The Chinese are not the first foreigners to sign lopsided or ill-conceived deals with local elites, but the difficulty of obtaining redress from the Chinese government when PRC- Based companies behave badly should give pause to governments across the region, vulnerable through weak oversight and justice systems.
The region is already littered with two decades of failed Chinese projects that benefitted the locals signing the deal and the Chinese doing the work, but left the people with the bill and the mess.
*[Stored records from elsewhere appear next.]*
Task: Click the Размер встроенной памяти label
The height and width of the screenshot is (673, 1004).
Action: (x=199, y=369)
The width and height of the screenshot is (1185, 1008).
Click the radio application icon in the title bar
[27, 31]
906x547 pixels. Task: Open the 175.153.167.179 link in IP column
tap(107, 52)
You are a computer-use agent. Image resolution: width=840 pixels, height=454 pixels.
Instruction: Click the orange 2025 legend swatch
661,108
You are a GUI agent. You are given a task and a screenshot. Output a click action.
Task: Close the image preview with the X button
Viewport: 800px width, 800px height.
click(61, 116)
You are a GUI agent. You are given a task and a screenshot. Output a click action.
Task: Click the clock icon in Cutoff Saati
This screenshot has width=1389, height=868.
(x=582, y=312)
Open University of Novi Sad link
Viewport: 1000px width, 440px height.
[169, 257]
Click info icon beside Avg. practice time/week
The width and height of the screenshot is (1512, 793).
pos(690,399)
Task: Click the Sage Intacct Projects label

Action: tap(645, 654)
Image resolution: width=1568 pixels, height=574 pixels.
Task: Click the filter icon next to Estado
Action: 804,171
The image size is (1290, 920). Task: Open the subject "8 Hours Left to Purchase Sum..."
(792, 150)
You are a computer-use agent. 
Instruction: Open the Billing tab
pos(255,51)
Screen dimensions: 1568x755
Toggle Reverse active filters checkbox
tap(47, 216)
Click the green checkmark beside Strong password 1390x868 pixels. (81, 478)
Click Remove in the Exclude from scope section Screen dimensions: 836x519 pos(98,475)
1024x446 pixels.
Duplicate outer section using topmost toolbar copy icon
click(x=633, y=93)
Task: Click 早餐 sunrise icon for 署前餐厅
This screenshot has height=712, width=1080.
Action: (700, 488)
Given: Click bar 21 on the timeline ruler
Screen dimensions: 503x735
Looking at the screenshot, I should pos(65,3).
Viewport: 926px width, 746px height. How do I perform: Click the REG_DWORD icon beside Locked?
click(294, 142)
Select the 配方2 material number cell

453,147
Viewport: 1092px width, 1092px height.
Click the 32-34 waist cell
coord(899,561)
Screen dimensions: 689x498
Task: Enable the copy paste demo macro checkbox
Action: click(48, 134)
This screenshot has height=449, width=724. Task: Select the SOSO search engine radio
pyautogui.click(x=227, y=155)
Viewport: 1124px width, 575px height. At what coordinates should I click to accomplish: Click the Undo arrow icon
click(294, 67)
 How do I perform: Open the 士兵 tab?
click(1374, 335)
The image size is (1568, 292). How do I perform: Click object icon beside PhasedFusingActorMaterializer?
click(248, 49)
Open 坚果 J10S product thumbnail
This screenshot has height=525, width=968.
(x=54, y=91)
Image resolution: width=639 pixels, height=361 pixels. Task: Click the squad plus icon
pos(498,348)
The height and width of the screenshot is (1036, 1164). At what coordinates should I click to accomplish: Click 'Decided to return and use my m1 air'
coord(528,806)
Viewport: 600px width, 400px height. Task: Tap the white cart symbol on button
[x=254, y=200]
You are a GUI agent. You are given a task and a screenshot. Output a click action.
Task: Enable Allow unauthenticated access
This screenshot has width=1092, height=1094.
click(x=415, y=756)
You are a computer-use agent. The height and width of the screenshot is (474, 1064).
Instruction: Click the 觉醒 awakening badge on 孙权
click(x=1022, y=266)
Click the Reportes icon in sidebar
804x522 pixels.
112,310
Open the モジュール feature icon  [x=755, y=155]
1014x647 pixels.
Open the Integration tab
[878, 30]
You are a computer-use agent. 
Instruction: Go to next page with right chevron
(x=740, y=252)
The Nicaragua Canal, the Quijos and Coca Coda Sinclair dams in Ecuador, the CVG Ferrominera Orinoco project and Tinaco-Anaco train in Venezuela, the Montero-Bulo Bulo train in Bolivia, the Panama Colon Container Port and Panama City-David bullet train are but a few.
In Latin America, politicians and businesspersons are uncomfortable to talk too critically of China’s track record, let alone its repression of democracy in Hong Kong, internment of Uighur Moslems, ongoing military intimidation of Taiwan, and “9-dash-line” territorial claims against its neighbors, lest such talk risk jeopardize access to China’s market or lucrative deals with PRC-based business partners.
U.S. discussion of such risks is similarly dismissed by the region, on the flawed logic that the U.S.’ own flaws, or failure to “out-bid” the Chinese is license for Latin American elites to take PRC money without an open, competent public review. As China advances in Latin America in 2023, transparency, data, public debate, and competent government processes will go far in protecting the region from China’s most predatory practices and
empowering it to take advantage of China’s true opportunities.